This work addresses key challenges in deploying AI-driven xApps within O-RAN systems, including intricate low-level control, poor interoperability across heterogeneous RAN stacks, and the absence of developer-friendly frameworks. To overcome these limitations, the authors propose xDevSM—a novel framework that introduces, for the first time, a unified development abstraction for xApps spanning diverse RAN software stacks. By leveraging the O-RAN E2 interface, xDevSM integrates KPM-based observability with fine-grained radio resource control primitives, offering a portable and AI-ready development environment. The framework supports advanced functionalities such as slice-level PRB allocation and mobility-aware handover. Validated on a multi-vendor COTS testbed, it demonstrates seamless interoperability and successfully realizes three AI-driven closed-loop use cases: performance monitoring, slice scheduling, and intelligent handover, thereby significantly lowering the barrier to developing AI-enabled closed-loop control in O-RAN.
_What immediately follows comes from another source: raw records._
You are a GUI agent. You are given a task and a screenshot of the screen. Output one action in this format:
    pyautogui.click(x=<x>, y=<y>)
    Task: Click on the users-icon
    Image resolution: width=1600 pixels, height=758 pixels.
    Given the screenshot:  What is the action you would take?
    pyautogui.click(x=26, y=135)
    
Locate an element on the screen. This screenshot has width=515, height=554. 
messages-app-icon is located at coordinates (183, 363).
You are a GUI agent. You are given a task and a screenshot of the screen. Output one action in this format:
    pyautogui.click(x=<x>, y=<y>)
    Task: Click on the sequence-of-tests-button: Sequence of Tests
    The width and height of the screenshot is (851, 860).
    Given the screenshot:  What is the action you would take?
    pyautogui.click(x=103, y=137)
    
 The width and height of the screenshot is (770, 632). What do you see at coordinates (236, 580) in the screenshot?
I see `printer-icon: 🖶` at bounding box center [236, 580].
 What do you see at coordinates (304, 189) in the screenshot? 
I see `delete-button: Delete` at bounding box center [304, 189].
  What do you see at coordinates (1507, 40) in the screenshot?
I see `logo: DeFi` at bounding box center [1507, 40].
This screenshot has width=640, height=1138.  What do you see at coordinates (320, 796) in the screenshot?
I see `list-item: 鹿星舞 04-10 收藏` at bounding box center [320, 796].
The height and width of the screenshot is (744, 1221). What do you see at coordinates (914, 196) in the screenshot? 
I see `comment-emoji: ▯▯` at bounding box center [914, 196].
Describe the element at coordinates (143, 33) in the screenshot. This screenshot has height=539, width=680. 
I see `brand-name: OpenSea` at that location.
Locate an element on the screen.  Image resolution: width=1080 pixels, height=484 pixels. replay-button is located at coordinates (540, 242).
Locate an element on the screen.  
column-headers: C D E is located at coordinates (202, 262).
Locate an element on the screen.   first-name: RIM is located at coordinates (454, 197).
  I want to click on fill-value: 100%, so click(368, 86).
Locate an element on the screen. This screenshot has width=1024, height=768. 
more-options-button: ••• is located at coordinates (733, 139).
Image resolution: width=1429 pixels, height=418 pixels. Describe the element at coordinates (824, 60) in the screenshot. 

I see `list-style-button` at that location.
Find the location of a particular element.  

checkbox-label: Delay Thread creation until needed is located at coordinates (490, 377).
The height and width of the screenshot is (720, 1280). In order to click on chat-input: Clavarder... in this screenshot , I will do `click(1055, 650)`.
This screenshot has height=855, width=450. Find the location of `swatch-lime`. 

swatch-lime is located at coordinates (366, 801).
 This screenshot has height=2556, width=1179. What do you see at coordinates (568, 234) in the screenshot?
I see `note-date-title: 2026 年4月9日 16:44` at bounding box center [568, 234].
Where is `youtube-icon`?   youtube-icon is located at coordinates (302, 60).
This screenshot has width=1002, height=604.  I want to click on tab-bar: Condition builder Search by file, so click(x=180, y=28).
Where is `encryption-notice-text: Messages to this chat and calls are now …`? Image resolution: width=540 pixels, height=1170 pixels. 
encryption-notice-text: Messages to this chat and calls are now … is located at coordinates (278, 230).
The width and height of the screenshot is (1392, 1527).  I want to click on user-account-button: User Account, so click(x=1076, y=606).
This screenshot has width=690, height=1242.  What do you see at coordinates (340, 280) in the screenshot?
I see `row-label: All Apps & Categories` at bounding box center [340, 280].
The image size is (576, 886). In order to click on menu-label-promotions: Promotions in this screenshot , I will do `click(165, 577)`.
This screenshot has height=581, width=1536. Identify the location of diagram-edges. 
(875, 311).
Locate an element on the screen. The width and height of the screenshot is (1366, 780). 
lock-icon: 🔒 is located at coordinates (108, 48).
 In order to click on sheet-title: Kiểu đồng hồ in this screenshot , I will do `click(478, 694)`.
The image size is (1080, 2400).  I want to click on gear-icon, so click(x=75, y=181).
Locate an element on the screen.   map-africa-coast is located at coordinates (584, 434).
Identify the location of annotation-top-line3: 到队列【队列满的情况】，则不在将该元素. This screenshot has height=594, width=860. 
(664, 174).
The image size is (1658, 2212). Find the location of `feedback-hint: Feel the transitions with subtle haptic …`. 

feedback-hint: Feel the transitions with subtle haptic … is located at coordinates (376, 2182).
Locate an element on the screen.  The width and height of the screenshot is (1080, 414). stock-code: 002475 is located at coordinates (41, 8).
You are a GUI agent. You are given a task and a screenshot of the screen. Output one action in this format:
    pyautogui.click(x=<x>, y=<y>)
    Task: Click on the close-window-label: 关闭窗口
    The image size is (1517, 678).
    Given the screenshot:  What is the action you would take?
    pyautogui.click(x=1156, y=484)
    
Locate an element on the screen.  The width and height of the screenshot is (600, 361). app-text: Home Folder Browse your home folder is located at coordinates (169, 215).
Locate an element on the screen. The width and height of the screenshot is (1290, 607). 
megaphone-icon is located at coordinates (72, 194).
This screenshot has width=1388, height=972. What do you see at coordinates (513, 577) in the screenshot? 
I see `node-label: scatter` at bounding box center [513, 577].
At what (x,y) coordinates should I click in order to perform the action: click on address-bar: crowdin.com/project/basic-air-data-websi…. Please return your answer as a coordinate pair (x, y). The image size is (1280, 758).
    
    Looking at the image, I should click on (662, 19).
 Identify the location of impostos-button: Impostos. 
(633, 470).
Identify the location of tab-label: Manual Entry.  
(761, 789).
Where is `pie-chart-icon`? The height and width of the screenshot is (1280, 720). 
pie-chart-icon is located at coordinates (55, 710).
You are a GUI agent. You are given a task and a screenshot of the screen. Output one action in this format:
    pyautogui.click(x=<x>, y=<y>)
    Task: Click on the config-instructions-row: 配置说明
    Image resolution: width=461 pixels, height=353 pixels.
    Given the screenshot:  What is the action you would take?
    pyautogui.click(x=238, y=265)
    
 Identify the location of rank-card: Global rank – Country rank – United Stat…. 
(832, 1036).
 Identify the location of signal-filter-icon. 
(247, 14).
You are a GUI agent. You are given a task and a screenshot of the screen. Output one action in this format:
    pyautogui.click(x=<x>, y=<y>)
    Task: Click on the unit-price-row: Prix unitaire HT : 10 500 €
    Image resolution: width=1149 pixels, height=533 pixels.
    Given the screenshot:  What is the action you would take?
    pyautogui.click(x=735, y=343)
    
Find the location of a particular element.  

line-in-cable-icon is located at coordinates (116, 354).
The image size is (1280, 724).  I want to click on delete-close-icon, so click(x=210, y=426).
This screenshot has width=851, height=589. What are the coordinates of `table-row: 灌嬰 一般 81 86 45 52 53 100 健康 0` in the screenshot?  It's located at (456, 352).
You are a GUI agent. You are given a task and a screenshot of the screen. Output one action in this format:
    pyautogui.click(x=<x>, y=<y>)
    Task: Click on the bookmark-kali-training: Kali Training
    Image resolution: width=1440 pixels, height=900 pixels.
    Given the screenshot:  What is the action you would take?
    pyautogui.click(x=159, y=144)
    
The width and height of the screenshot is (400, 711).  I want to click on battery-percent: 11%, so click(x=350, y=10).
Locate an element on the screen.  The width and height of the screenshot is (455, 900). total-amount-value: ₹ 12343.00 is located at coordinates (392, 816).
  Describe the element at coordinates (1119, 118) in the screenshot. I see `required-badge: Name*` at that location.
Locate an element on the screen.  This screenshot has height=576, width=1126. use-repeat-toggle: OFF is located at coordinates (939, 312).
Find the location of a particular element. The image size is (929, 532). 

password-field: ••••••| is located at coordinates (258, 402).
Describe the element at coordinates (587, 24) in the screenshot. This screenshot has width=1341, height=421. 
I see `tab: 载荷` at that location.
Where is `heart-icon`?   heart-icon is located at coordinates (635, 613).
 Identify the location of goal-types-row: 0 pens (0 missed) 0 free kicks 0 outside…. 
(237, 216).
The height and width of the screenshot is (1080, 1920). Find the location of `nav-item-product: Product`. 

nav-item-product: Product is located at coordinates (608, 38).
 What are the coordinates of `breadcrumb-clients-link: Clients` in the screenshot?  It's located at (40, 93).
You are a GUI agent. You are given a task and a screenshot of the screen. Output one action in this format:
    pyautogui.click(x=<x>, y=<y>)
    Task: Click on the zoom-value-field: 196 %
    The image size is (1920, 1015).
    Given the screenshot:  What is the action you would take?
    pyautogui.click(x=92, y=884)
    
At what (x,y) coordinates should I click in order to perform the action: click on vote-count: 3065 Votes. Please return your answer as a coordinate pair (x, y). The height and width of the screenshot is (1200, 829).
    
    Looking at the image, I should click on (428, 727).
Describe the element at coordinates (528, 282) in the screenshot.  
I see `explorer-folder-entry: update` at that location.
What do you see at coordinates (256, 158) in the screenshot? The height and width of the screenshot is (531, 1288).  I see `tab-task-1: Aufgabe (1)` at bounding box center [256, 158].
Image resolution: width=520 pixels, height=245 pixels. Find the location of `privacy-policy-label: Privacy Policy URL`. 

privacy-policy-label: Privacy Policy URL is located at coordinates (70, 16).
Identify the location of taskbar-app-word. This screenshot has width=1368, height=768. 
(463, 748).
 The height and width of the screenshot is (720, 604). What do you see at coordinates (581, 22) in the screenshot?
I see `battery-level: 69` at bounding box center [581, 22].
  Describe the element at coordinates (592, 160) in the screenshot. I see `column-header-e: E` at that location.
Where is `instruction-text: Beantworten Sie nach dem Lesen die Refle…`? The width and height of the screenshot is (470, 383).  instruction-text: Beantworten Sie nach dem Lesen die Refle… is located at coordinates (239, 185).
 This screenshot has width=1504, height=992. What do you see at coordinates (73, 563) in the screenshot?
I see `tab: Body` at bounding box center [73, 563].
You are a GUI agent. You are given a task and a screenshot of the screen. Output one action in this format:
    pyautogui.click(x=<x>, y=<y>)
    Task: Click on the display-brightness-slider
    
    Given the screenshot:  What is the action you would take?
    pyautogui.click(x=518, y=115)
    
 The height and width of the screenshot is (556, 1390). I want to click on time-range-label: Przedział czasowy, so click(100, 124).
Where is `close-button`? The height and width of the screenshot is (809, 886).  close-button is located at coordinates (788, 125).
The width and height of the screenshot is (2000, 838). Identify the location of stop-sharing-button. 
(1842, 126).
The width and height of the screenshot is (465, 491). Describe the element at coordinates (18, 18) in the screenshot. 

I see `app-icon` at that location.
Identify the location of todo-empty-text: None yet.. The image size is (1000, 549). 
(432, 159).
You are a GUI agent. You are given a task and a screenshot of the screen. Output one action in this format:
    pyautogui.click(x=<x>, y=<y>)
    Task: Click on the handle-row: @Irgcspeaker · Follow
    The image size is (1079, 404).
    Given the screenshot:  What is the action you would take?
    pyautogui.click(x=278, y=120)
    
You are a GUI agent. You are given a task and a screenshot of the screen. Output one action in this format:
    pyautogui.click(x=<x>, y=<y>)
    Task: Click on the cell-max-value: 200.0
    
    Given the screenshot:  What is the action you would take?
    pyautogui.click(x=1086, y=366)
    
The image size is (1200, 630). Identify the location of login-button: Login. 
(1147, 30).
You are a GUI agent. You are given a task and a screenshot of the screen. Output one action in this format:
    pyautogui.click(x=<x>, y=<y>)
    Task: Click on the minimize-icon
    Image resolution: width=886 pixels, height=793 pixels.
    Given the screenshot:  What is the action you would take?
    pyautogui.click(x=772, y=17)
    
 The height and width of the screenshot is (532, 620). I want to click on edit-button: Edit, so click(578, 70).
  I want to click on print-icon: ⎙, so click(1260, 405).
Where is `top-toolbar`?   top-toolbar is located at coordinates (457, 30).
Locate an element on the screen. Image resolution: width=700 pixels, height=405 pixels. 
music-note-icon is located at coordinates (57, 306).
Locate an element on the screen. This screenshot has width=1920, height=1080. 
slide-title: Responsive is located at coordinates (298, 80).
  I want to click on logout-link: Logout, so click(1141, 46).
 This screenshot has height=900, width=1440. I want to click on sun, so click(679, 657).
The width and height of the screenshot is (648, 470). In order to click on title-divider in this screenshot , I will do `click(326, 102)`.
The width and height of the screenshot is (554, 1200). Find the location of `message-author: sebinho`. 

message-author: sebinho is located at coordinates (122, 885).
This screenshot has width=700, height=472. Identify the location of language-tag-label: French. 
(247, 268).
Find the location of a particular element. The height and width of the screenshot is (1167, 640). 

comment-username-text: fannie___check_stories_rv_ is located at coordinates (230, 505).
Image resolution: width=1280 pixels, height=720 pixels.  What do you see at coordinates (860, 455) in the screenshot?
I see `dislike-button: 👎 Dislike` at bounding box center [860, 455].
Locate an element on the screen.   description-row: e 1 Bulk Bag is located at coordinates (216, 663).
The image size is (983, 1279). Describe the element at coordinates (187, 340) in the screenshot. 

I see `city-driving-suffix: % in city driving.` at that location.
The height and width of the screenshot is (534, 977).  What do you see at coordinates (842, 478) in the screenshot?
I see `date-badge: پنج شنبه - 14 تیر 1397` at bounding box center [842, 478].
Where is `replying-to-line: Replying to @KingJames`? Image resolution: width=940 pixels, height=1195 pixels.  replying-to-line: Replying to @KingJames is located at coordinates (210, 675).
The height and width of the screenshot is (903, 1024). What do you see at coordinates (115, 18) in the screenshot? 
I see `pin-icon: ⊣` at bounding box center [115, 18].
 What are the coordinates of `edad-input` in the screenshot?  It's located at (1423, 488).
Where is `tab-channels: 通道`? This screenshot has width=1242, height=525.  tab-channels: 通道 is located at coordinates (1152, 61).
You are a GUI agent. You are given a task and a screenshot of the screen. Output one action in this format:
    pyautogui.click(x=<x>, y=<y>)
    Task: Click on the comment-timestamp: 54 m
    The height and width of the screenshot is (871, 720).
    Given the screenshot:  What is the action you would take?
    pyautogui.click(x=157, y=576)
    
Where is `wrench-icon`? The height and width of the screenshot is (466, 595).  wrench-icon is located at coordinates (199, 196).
Openness and programmability in the O-RAN architecture enable closed-loop control of the Radio Access Network (RAN). Artificial Intelligence (AI)-driven xApps, in the near-real-time RAN Intelligent Controller (RIC), can learn from network data, anticipate future conditions, and dynamically adapt radio configurations. However, their development and adoption are hindered by the complexity of low-level RAN control and monitoring message models exposed over the O-RAN E2 interface, limited interoperability across heterogeneous RAN software stacks, and the lack of developer-friendly frameworks. In this paper, we introduce xDevSM, a framework that significantly lowers the barrier to xApp development by unifying observability and control in O-RAN deployment. By exposing a rich set of Key Performance Measurements (KPMs) and enabling fine-grained radio resource management controls, xDevSM provides the essential foundation for practical AI-driven xApps. We validate xDevSM on real-world testbeds, leveraging Commercial Off-the-Shelf (COTS) devices together with heterogeneous RAN hardware, including Universal Software Radio Peripheral (USRP)-based Software-defined Radios (SDRs) and Foxconn radio units, and show its seamless interoperability across multiple open-source RAN software stacks. Furthermore, we discuss and evaluate the capabilities of our framework through three O-RAN-based scenarios of high interest: (i) KPM-based monitoring of network performance, (ii) slice-level Physical Resource Block (PRB) allocation control across multiple User Equipments (UEs) and slices, and (iii) mobility-aware handover control, showing that xDevSM can implement intelligent closed-loop applications, laying the groundwork for learning-based optimization in heterogeneous RAN deployments. xDevSM is open source and available as foundational tool for the research community.